(Records contained in a dataset)
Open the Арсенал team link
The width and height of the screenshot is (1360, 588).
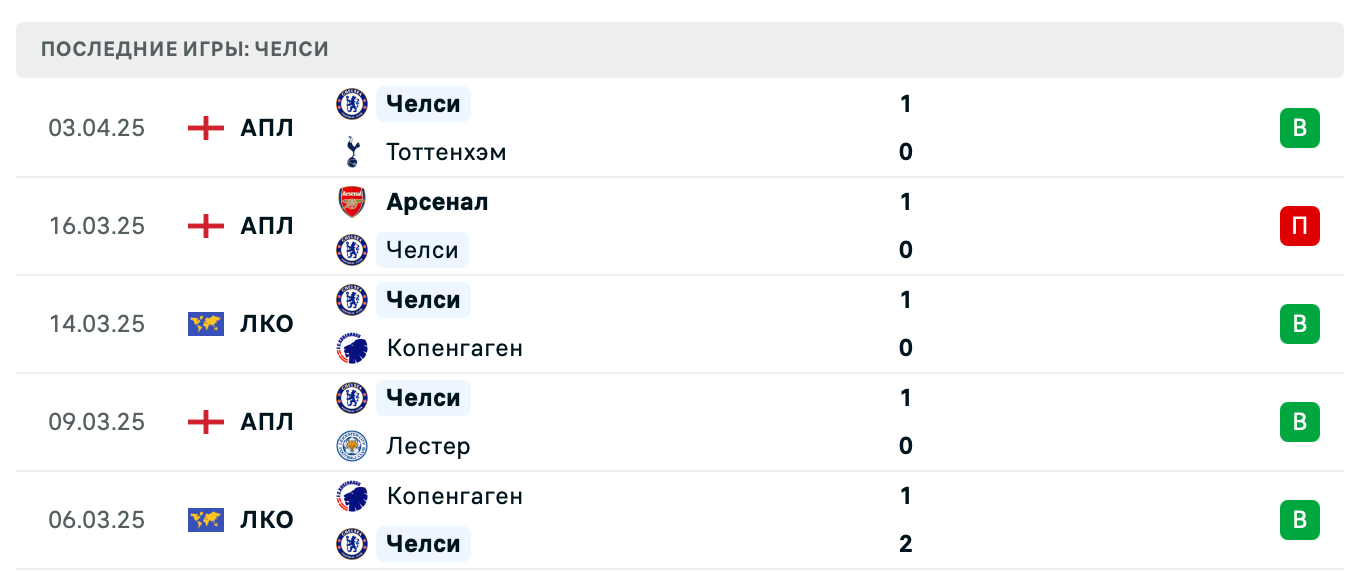(437, 202)
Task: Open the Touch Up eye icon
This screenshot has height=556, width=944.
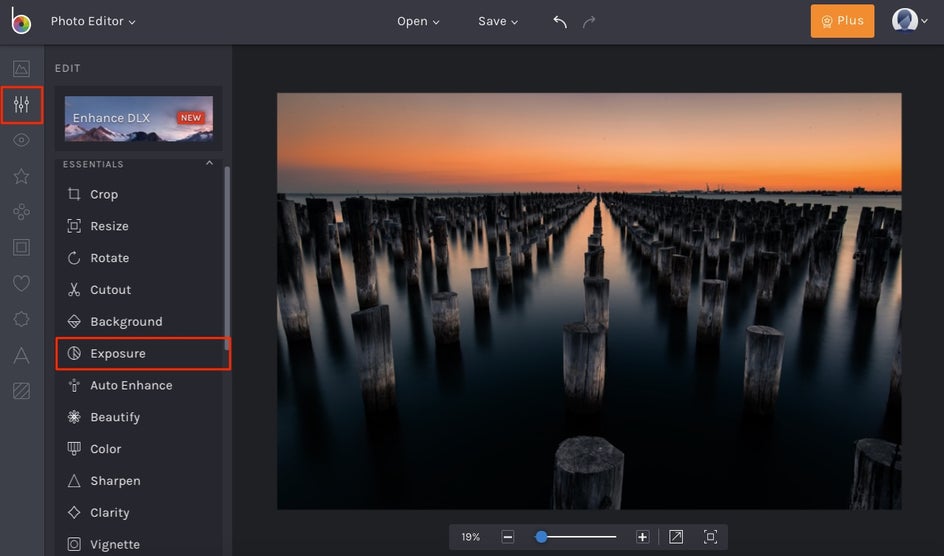Action: [21, 141]
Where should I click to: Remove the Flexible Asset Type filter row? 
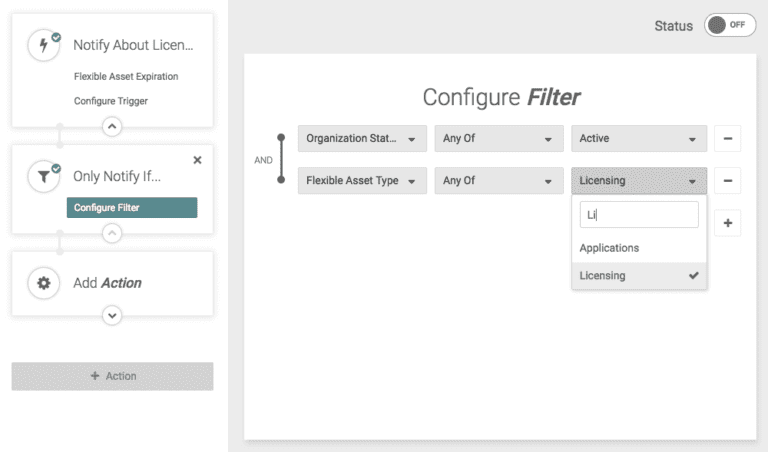[x=727, y=181]
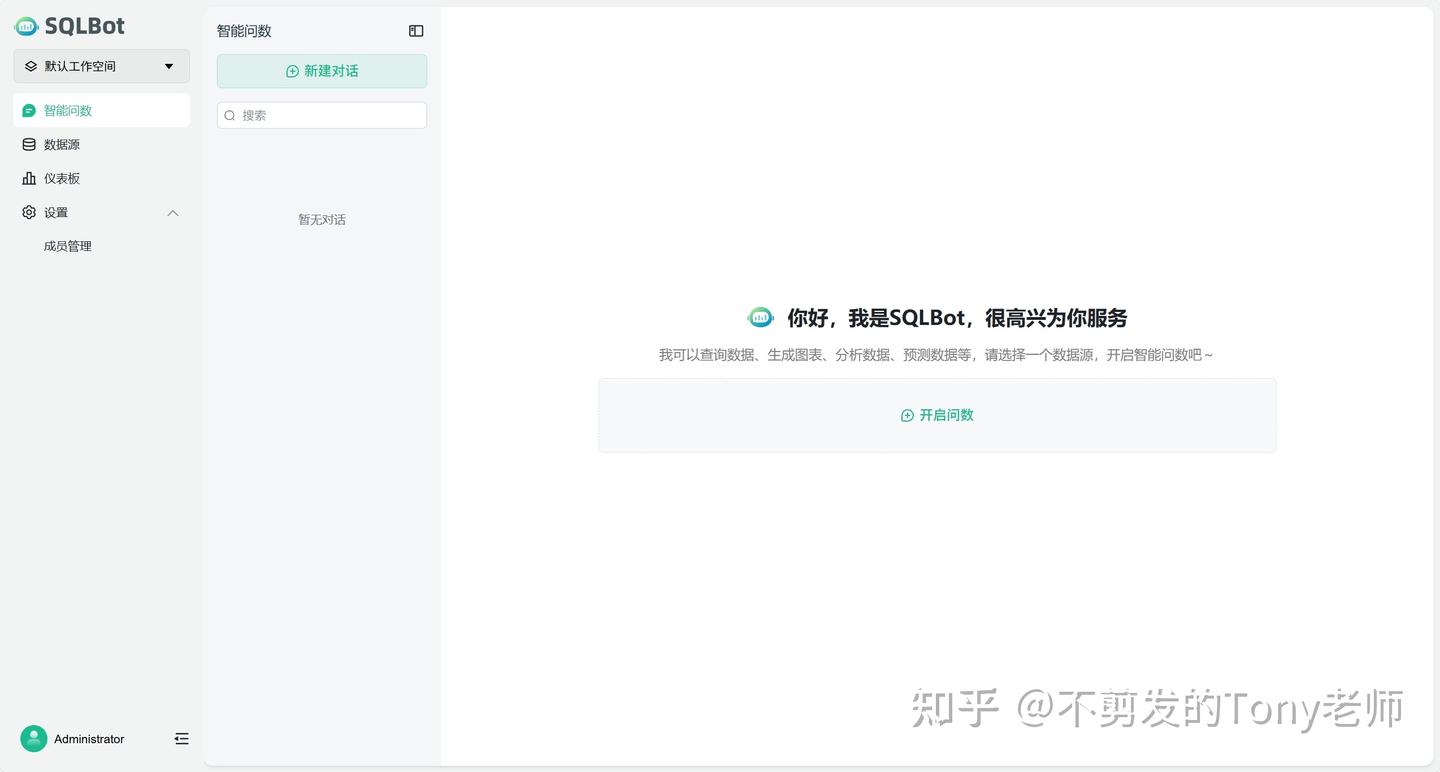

*INSTRUCTIONS FOR THE TASK:* Rewrite the listing with each "screenshot" replaced by "image" and everything else unchanged. Leave out the pictures.

*RESULT BELOW:*
Open the Арсенал team link
The width and height of the image is (1360, 588).
(437, 202)
Task: Open the Touch Up eye icon
This image has height=556, width=944.
Action: [21, 141]
Where should I click to: Remove the Flexible Asset Type filter row? 
[x=727, y=181]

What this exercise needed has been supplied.